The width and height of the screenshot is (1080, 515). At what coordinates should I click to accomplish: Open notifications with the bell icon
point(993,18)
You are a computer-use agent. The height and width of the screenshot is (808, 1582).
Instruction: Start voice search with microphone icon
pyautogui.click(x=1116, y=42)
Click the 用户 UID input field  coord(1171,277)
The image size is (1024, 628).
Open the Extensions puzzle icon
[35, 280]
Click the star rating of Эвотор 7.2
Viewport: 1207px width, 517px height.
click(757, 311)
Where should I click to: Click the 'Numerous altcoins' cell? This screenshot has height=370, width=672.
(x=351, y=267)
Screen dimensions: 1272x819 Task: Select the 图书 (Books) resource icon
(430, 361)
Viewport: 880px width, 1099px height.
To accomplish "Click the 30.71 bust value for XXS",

----

◆ Task details ◆
Exactly as shown, output all of the material above.

◆ Solution to the exercise ◆
The width and height of the screenshot is (1080, 515). At what coordinates should I click to accomplish: Open notifications with the bell icon
point(993,18)
You are a computer-use agent. The height and width of the screenshot is (808, 1582).
Instruction: Start voice search with microphone icon
pyautogui.click(x=1116, y=42)
Click the 用户 UID input field  coord(1171,277)
The image size is (1024, 628).
Open the Extensions puzzle icon
[35, 280]
Click the star rating of Эвотор 7.2
Viewport: 1207px width, 517px height.
click(757, 311)
Where should I click to: Click the 'Numerous altcoins' cell? This screenshot has height=370, width=672.
(x=351, y=267)
Screen dimensions: 1272x819 Task: Select the 图书 (Books) resource icon
(430, 361)
Viewport: 880px width, 1099px height.
To accomplish "Click the 30.71 bust value for XXS",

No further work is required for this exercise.